### Required work
Return every line of the items below that holds the word "checkbox".
◇ ◇ ◇ ◇
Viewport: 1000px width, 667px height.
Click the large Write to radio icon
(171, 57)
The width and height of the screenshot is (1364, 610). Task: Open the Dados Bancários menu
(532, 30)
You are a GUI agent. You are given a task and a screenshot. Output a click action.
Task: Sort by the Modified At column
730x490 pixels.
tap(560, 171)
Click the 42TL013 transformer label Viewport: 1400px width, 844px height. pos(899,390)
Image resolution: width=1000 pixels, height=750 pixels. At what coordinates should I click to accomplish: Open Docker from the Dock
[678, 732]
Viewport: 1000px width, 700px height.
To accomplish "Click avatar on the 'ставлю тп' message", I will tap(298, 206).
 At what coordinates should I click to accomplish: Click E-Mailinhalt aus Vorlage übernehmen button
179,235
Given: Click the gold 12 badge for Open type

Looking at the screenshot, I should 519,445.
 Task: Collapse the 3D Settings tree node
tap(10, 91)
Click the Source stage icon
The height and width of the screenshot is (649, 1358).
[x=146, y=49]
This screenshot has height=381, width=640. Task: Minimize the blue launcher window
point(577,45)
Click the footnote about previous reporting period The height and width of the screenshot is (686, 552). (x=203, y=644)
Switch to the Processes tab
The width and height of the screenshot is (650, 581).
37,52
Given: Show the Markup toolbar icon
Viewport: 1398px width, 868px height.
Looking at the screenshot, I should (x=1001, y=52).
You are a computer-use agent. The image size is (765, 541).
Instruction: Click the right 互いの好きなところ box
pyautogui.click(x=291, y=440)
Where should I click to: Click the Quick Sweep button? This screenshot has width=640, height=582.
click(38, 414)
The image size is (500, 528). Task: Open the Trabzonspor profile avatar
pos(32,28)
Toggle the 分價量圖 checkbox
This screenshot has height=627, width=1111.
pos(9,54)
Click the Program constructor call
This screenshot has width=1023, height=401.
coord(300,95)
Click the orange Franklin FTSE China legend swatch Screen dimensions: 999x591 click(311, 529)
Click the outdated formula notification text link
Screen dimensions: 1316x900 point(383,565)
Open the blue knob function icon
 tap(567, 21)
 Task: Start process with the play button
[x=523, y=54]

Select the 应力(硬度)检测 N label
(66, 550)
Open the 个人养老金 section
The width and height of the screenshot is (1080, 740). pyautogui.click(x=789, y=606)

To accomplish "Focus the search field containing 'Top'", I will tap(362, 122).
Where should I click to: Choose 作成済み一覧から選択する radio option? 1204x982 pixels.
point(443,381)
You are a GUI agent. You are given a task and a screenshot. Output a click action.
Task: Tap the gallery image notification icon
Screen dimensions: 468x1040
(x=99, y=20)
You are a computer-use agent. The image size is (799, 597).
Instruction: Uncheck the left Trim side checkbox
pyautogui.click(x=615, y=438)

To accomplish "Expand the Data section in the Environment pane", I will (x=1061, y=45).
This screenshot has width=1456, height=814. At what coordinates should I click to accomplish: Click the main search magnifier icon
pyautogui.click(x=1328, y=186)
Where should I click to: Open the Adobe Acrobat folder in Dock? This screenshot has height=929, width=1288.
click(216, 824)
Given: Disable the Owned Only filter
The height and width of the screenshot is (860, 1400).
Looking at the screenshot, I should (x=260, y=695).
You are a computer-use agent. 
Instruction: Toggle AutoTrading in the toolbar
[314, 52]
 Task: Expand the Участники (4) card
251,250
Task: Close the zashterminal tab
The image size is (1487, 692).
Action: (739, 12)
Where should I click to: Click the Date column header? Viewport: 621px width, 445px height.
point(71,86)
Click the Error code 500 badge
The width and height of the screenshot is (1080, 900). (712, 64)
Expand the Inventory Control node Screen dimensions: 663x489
◇ ◇ ◇ ◇
### Solution for this exercise
Toggle the 分價量圖 checkbox
Instruction: Uncheck the left Trim side checkbox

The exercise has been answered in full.